From the entries below, pull out each line where "color" appears.

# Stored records
★ ★ ★ ★ ★ ★ ★

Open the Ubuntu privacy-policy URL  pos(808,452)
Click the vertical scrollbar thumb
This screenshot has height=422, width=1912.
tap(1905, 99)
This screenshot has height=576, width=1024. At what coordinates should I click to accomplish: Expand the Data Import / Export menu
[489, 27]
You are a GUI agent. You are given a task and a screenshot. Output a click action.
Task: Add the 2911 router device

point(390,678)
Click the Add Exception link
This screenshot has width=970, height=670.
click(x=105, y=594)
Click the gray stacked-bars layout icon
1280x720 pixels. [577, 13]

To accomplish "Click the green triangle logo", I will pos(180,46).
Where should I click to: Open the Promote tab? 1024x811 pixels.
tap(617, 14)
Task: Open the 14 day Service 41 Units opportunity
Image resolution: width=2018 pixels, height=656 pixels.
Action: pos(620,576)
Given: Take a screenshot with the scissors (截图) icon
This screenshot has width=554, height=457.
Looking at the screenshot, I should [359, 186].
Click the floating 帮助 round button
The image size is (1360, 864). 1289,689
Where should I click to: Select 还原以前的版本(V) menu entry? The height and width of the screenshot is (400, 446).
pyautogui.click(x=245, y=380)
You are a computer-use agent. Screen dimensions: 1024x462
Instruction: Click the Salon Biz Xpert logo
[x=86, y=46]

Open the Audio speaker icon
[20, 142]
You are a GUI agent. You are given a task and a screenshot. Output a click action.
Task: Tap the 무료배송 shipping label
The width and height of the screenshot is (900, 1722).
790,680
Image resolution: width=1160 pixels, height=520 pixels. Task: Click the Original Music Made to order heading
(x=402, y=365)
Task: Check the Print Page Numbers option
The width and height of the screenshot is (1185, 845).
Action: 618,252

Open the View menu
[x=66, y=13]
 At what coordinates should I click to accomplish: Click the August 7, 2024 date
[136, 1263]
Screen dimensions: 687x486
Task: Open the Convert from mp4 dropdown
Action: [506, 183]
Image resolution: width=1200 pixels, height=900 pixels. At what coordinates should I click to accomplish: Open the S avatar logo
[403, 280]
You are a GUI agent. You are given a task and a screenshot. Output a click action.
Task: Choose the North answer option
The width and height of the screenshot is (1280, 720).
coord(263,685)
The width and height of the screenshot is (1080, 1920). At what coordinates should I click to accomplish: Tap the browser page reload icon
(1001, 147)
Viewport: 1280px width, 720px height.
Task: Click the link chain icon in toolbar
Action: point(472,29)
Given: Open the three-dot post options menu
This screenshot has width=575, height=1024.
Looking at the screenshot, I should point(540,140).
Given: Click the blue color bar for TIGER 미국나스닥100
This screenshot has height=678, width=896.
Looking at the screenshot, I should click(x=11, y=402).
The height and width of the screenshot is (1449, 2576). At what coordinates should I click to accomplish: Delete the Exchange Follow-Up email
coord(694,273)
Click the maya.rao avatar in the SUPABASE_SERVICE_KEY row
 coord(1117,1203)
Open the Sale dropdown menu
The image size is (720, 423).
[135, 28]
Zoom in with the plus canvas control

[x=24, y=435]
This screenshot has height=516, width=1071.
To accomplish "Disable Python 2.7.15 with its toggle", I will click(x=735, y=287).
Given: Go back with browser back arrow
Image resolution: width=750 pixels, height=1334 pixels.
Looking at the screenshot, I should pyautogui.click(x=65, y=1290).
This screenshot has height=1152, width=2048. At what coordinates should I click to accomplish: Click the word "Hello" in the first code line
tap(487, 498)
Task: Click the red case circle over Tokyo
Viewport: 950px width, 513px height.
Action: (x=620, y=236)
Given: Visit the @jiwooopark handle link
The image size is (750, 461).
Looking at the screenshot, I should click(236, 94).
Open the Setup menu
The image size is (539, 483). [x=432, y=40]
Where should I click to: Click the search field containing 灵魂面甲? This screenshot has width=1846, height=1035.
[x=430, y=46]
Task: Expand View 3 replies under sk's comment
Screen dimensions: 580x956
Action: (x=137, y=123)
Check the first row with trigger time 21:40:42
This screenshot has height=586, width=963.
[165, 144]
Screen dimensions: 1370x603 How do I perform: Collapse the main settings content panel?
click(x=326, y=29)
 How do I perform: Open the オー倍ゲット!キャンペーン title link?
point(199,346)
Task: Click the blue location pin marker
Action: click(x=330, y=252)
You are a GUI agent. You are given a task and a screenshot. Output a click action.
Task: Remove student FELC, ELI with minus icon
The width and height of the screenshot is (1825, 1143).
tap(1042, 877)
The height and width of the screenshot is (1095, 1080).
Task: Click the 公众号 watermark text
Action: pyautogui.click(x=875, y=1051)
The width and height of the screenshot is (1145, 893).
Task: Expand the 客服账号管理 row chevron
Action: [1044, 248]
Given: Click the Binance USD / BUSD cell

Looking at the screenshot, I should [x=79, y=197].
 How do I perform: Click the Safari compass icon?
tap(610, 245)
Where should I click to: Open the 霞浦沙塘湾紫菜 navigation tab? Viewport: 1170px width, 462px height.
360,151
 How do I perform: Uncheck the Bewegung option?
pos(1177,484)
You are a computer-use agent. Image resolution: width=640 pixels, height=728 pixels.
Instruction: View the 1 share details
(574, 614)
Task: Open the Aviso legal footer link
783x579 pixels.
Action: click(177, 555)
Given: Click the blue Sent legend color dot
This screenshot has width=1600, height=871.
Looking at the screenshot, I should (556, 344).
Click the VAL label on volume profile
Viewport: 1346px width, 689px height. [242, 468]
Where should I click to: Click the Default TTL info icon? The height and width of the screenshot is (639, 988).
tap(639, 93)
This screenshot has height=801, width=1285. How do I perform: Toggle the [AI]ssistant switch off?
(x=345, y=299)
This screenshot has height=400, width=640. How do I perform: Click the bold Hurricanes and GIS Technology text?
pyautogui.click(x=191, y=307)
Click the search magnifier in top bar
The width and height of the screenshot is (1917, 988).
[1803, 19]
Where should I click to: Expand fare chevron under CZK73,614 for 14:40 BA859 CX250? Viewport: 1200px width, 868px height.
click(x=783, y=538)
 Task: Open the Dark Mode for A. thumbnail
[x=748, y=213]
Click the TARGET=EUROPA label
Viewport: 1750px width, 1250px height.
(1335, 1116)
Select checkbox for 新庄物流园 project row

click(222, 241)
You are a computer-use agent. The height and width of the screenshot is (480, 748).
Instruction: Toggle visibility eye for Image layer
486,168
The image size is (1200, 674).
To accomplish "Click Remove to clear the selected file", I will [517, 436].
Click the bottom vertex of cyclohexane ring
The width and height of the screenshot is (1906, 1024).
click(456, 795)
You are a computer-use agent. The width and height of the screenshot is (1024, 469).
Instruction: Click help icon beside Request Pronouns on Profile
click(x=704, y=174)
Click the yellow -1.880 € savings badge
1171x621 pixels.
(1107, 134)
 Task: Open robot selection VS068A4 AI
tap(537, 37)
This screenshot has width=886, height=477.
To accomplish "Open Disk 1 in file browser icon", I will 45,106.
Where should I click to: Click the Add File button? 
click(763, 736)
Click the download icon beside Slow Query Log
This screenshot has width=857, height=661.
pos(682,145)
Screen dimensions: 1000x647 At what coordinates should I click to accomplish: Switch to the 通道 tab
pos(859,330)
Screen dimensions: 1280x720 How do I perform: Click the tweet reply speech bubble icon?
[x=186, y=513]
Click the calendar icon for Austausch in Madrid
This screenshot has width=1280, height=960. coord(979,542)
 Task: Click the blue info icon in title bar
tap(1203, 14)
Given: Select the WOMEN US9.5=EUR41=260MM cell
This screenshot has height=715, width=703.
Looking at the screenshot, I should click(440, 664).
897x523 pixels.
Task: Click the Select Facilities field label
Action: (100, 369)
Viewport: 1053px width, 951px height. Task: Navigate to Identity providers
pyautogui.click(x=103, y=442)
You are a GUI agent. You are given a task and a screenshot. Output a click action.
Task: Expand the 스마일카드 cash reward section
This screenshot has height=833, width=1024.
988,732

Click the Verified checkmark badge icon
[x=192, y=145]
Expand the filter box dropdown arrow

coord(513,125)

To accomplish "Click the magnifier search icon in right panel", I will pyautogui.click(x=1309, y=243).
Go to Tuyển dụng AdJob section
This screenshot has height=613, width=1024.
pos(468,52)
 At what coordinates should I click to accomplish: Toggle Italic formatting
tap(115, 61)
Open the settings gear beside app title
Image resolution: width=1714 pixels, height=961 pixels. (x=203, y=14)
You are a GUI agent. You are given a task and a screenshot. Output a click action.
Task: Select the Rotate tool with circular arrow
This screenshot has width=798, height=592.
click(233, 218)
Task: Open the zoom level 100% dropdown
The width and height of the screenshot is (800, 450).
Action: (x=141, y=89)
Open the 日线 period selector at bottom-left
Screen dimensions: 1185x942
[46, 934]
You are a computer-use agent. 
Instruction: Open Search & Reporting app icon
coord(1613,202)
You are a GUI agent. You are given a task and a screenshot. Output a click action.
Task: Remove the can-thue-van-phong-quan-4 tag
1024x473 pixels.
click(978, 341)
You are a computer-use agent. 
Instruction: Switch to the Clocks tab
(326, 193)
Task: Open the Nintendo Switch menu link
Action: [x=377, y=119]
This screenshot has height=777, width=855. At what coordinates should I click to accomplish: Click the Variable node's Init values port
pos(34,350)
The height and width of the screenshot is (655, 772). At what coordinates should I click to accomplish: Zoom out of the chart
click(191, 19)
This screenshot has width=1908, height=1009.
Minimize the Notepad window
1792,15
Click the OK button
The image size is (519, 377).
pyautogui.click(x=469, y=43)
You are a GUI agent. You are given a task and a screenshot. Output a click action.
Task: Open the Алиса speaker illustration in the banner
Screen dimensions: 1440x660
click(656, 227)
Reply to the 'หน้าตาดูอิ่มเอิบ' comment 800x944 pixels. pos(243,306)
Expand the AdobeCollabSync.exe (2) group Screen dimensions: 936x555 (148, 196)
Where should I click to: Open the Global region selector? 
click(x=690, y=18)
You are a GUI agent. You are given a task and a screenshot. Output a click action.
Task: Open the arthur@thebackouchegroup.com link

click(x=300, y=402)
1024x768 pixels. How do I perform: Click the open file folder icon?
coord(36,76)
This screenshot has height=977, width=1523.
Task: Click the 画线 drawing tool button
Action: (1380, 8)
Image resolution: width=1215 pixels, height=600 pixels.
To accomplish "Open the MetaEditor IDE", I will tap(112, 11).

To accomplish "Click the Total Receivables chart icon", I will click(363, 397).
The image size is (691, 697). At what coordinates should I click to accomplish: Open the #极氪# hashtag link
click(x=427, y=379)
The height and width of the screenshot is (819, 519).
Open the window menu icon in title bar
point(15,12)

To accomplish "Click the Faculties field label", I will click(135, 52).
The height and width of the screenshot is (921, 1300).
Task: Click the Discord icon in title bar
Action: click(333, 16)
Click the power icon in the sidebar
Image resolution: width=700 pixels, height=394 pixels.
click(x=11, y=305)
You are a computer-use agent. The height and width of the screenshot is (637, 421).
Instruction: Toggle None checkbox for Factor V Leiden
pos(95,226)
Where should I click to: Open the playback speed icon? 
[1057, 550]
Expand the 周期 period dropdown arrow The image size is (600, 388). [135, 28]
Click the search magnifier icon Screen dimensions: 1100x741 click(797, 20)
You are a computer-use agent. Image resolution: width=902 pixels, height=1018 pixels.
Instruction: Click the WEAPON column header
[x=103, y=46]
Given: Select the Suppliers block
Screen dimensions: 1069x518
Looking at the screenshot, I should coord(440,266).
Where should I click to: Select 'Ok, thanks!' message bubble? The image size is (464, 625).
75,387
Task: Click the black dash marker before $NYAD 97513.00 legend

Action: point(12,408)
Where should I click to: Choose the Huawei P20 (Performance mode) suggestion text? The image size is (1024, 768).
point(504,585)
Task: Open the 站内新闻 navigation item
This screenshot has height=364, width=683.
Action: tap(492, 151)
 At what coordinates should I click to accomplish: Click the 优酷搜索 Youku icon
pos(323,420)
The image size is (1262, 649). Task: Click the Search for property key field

★ ★ ★ ★ ★ ★ ★

# Reply to the task
Given: Click the blue color bar for TIGER 미국나스닥100
Given: Click the blue Sent legend color dot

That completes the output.